§ **How to complete this task**:
Lines before the one containing "Task: Create a bulleted list in the composer" are left out; that line and every line after it, through the end of the records, are to be reproduced exactly.

§ **Excerpted data**:

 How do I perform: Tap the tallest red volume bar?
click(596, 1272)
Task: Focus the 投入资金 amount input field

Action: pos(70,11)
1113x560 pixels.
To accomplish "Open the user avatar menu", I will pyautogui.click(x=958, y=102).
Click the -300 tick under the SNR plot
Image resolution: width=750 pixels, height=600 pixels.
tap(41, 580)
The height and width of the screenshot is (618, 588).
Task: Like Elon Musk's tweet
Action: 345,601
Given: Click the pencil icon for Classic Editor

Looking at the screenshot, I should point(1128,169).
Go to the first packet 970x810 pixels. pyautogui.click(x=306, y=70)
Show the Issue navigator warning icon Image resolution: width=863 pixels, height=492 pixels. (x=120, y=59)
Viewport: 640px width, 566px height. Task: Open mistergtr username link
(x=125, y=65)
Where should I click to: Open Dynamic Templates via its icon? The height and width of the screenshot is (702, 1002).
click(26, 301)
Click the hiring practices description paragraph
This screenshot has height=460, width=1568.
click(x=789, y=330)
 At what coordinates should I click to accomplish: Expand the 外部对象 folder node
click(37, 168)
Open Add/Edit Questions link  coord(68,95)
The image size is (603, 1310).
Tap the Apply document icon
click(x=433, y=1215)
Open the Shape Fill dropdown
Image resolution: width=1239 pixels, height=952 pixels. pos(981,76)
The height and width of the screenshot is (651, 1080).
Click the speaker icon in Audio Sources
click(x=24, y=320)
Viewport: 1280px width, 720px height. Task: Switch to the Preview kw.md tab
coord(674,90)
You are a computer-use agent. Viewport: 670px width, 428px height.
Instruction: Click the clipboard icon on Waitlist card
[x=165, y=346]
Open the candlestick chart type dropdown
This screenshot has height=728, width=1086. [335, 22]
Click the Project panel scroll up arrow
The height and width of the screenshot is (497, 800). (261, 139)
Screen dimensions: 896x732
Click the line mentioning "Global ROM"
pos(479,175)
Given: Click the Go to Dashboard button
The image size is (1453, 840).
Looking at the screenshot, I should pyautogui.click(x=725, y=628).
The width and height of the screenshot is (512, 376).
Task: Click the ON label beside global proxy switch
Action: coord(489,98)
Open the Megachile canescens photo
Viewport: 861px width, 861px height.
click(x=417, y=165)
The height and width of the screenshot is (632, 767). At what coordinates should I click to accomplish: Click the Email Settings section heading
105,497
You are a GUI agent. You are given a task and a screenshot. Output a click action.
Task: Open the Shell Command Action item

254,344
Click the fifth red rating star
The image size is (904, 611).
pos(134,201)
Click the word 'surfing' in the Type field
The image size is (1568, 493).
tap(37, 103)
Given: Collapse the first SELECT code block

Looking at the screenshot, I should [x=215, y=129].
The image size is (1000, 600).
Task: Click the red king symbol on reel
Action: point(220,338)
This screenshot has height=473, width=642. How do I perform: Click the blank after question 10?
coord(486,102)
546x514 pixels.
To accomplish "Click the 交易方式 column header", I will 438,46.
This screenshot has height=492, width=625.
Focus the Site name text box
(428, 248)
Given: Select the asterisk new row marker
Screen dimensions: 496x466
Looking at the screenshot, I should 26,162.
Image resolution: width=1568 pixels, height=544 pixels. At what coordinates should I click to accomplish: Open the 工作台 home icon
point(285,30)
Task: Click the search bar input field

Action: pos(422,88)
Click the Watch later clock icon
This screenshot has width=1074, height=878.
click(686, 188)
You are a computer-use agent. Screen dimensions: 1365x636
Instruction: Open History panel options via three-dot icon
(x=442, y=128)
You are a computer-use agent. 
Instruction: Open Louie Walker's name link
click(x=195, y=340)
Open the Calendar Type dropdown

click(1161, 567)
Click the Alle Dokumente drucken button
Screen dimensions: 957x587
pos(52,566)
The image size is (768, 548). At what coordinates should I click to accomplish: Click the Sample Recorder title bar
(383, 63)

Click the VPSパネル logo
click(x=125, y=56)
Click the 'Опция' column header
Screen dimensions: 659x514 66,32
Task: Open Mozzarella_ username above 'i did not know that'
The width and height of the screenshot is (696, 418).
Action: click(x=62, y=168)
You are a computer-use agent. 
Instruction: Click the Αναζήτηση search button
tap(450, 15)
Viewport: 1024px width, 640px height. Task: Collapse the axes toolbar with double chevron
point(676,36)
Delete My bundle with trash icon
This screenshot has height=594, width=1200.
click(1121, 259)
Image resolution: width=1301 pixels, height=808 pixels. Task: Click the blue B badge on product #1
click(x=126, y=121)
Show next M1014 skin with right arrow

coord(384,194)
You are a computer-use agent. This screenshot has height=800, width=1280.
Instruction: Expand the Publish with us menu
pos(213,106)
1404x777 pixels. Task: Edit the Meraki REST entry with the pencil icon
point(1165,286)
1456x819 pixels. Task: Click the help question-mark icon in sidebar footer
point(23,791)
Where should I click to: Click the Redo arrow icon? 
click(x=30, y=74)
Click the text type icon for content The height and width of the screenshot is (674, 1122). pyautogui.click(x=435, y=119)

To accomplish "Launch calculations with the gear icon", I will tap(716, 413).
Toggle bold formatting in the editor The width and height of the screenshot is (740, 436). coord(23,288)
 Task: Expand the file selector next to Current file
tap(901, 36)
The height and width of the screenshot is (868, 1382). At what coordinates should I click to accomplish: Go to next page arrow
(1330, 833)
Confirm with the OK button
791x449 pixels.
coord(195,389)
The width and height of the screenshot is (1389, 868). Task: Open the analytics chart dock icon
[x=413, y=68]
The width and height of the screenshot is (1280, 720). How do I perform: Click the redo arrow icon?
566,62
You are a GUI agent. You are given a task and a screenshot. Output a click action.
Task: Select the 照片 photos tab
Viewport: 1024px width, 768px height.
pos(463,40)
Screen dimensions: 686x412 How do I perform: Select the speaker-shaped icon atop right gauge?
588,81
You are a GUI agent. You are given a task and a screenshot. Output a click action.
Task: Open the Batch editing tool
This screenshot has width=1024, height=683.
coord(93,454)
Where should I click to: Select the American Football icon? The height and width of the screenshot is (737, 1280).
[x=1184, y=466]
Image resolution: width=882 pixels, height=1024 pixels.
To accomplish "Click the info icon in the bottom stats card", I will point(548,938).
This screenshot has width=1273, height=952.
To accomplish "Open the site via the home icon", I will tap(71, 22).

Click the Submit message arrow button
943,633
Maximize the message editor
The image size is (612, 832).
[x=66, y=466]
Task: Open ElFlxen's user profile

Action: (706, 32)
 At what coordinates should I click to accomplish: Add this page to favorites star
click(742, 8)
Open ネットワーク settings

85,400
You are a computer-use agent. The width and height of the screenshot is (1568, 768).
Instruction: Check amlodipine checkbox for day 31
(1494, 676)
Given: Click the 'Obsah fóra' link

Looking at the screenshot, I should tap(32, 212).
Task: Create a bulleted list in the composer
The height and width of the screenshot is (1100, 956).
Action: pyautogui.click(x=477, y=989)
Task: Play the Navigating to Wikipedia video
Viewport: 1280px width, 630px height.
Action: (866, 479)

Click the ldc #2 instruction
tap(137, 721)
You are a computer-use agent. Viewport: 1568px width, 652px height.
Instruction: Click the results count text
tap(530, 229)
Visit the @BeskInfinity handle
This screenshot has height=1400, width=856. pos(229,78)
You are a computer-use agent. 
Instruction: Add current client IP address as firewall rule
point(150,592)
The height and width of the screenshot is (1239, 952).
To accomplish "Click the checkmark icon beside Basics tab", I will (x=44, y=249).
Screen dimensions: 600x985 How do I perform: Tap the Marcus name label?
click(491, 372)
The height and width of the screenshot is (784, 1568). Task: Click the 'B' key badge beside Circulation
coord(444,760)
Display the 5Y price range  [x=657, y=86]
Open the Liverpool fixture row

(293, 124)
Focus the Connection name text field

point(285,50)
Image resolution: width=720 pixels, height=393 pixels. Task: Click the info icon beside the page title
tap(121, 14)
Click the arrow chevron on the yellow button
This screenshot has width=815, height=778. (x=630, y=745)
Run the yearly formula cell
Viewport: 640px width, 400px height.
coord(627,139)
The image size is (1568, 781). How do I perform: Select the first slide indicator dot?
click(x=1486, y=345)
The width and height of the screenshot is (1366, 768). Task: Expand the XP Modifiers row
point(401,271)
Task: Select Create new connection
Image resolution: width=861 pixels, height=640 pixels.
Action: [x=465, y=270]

§ **Completed exercise**:
Task: Create a bulleted list in the composer
The height and width of the screenshot is (1100, 956).
Action: pyautogui.click(x=477, y=989)
Task: Play the Navigating to Wikipedia video
Viewport: 1280px width, 630px height.
Action: (866, 479)

Click the ldc #2 instruction
tap(137, 721)
You are a computer-use agent. Viewport: 1568px width, 652px height.
Instruction: Click the results count text
tap(530, 229)
Visit the @BeskInfinity handle
This screenshot has height=1400, width=856. pos(229,78)
You are a computer-use agent. 
Instruction: Add current client IP address as firewall rule
point(150,592)
The height and width of the screenshot is (1239, 952).
To accomplish "Click the checkmark icon beside Basics tab", I will (x=44, y=249).
Screen dimensions: 600x985 How do I perform: Tap the Marcus name label?
click(491, 372)
The height and width of the screenshot is (784, 1568). Task: Click the 'B' key badge beside Circulation
coord(444,760)
Display the 5Y price range  [x=657, y=86]
Open the Liverpool fixture row

(293, 124)
Focus the Connection name text field

point(285,50)
Image resolution: width=720 pixels, height=393 pixels. Task: Click the info icon beside the page title
tap(121, 14)
Click the arrow chevron on the yellow button
This screenshot has width=815, height=778. (x=630, y=745)
Run the yearly formula cell
Viewport: 640px width, 400px height.
coord(627,139)
The image size is (1568, 781). How do I perform: Select the first slide indicator dot?
click(x=1486, y=345)
The width and height of the screenshot is (1366, 768). Task: Expand the XP Modifiers row
point(401,271)
Task: Select Create new connection
Image resolution: width=861 pixels, height=640 pixels.
Action: [x=465, y=270]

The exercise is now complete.